### REQUIRED WORK:
Write out every line of the data below exactly as given.

(RECORDED INFORMATION)

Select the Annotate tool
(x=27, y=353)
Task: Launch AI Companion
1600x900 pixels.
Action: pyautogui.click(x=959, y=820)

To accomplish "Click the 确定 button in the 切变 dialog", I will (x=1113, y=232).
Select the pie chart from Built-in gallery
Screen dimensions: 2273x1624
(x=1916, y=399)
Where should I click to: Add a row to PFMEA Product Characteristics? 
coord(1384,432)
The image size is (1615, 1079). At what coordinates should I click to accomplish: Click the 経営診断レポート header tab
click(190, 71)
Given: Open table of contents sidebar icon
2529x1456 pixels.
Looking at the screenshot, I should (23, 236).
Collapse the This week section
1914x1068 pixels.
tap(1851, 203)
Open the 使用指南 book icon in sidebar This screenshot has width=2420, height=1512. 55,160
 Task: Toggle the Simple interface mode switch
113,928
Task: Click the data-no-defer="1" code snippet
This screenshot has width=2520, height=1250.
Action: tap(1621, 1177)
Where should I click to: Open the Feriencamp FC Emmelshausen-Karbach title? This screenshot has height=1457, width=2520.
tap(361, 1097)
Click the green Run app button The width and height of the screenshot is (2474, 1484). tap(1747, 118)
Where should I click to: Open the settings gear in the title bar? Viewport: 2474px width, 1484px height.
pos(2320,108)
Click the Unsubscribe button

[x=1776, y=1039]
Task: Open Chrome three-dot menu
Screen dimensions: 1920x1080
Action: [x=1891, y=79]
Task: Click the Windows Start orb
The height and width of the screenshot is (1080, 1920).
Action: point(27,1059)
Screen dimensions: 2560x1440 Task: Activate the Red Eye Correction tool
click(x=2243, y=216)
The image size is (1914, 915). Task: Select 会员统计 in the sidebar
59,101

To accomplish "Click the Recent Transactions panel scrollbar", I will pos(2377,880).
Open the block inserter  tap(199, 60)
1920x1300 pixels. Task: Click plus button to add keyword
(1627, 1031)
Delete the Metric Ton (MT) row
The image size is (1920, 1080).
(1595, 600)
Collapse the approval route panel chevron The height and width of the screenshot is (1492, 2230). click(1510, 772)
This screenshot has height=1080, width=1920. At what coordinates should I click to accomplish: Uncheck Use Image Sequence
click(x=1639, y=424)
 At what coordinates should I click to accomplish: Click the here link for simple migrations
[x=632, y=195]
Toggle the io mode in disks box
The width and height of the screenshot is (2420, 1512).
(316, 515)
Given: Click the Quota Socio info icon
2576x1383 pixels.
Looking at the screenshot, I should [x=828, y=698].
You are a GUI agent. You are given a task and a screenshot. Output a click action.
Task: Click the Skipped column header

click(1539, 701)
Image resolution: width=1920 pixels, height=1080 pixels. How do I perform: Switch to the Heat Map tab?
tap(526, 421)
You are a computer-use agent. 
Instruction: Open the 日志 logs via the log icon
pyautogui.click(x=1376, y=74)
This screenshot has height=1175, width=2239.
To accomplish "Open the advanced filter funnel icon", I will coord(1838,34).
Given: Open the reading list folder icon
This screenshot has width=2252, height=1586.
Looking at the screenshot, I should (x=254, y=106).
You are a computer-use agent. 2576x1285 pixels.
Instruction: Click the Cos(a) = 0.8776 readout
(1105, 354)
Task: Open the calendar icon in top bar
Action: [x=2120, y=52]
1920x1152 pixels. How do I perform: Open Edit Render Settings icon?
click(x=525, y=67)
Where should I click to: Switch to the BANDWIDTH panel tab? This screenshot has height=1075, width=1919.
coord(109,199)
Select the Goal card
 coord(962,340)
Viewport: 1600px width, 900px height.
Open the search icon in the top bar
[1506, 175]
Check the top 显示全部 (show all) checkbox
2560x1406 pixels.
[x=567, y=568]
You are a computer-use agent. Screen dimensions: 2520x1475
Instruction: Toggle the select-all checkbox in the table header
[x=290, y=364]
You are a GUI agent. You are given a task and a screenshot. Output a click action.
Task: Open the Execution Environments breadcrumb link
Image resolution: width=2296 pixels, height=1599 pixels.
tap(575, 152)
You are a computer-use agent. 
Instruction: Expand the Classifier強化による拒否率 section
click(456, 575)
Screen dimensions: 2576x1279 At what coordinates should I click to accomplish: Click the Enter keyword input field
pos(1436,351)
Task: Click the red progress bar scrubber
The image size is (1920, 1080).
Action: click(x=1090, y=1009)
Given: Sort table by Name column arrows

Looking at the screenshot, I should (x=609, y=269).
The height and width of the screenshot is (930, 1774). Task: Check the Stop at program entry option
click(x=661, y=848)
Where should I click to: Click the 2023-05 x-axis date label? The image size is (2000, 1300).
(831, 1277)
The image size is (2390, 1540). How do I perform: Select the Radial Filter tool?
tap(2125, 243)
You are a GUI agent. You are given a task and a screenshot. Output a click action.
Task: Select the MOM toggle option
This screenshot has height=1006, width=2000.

(End RECORDED INFORMATION)

### RESPONSE TO THIS EXERCISE:
Select the Annotate tool
(x=27, y=353)
Task: Launch AI Companion
1600x900 pixels.
Action: pyautogui.click(x=959, y=820)

To accomplish "Click the 确定 button in the 切变 dialog", I will (x=1113, y=232).
Select the pie chart from Built-in gallery
Screen dimensions: 2273x1624
(x=1916, y=399)
Where should I click to: Add a row to PFMEA Product Characteristics? 
coord(1384,432)
The image size is (1615, 1079). At what coordinates should I click to accomplish: Click the 経営診断レポート header tab
click(190, 71)
Given: Open table of contents sidebar icon
2529x1456 pixels.
Looking at the screenshot, I should (23, 236).
Collapse the This week section
1914x1068 pixels.
tap(1851, 203)
Open the 使用指南 book icon in sidebar This screenshot has width=2420, height=1512. 55,160
 Task: Toggle the Simple interface mode switch
113,928
Task: Click the data-no-defer="1" code snippet
This screenshot has width=2520, height=1250.
Action: tap(1621, 1177)
Where should I click to: Open the Feriencamp FC Emmelshausen-Karbach title? This screenshot has height=1457, width=2520.
tap(361, 1097)
Click the green Run app button The width and height of the screenshot is (2474, 1484). tap(1747, 118)
Where should I click to: Open the settings gear in the title bar? Viewport: 2474px width, 1484px height.
pos(2320,108)
Click the Unsubscribe button

[x=1776, y=1039]
Task: Open Chrome three-dot menu
Screen dimensions: 1920x1080
Action: [x=1891, y=79]
Task: Click the Windows Start orb
The height and width of the screenshot is (1080, 1920).
Action: point(27,1059)
Screen dimensions: 2560x1440 Task: Activate the Red Eye Correction tool
click(x=2243, y=216)
The image size is (1914, 915). Task: Select 会员统计 in the sidebar
59,101

To accomplish "Click the Recent Transactions panel scrollbar", I will pos(2377,880).
Open the block inserter  tap(199, 60)
1920x1300 pixels. Task: Click plus button to add keyword
(1627, 1031)
Delete the Metric Ton (MT) row
The image size is (1920, 1080).
(1595, 600)
Collapse the approval route panel chevron The height and width of the screenshot is (1492, 2230). click(1510, 772)
This screenshot has height=1080, width=1920. At what coordinates should I click to accomplish: Uncheck Use Image Sequence
click(x=1639, y=424)
 At what coordinates should I click to accomplish: Click the here link for simple migrations
[x=632, y=195]
Toggle the io mode in disks box
The width and height of the screenshot is (2420, 1512).
(316, 515)
Given: Click the Quota Socio info icon
2576x1383 pixels.
Looking at the screenshot, I should [x=828, y=698].
You are a GUI agent. You are given a task and a screenshot. Output a click action.
Task: Click the Skipped column header

click(1539, 701)
Image resolution: width=1920 pixels, height=1080 pixels. How do I perform: Switch to the Heat Map tab?
tap(526, 421)
You are a computer-use agent. 
Instruction: Open the 日志 logs via the log icon
pyautogui.click(x=1376, y=74)
This screenshot has height=1175, width=2239.
To accomplish "Open the advanced filter funnel icon", I will coord(1838,34).
Given: Open the reading list folder icon
This screenshot has width=2252, height=1586.
Looking at the screenshot, I should (x=254, y=106).
You are a computer-use agent. 2576x1285 pixels.
Instruction: Click the Cos(a) = 0.8776 readout
(1105, 354)
Task: Open the calendar icon in top bar
Action: [x=2120, y=52]
1920x1152 pixels. How do I perform: Open Edit Render Settings icon?
click(x=525, y=67)
Where should I click to: Switch to the BANDWIDTH panel tab? This screenshot has height=1075, width=1919.
coord(109,199)
Select the Goal card
 coord(962,340)
Viewport: 1600px width, 900px height.
Open the search icon in the top bar
[1506, 175]
Check the top 显示全部 (show all) checkbox
2560x1406 pixels.
[x=567, y=568]
You are a computer-use agent. Screen dimensions: 2520x1475
Instruction: Toggle the select-all checkbox in the table header
[x=290, y=364]
You are a GUI agent. You are given a task and a screenshot. Output a click action.
Task: Open the Execution Environments breadcrumb link
Image resolution: width=2296 pixels, height=1599 pixels.
tap(575, 152)
You are a computer-use agent. 
Instruction: Expand the Classifier強化による拒否率 section
click(456, 575)
Screen dimensions: 2576x1279 At what coordinates should I click to accomplish: Click the Enter keyword input field
pos(1436,351)
Task: Click the red progress bar scrubber
The image size is (1920, 1080).
Action: click(x=1090, y=1009)
Given: Sort table by Name column arrows

Looking at the screenshot, I should (x=609, y=269).
The height and width of the screenshot is (930, 1774). Task: Check the Stop at program entry option
click(x=661, y=848)
Where should I click to: Click the 2023-05 x-axis date label? The image size is (2000, 1300).
(831, 1277)
The image size is (2390, 1540). How do I perform: Select the Radial Filter tool?
tap(2125, 243)
You are a GUI agent. You are given a task and a screenshot. Output a click action.
Task: Select the MOM toggle option
This screenshot has height=1006, width=2000.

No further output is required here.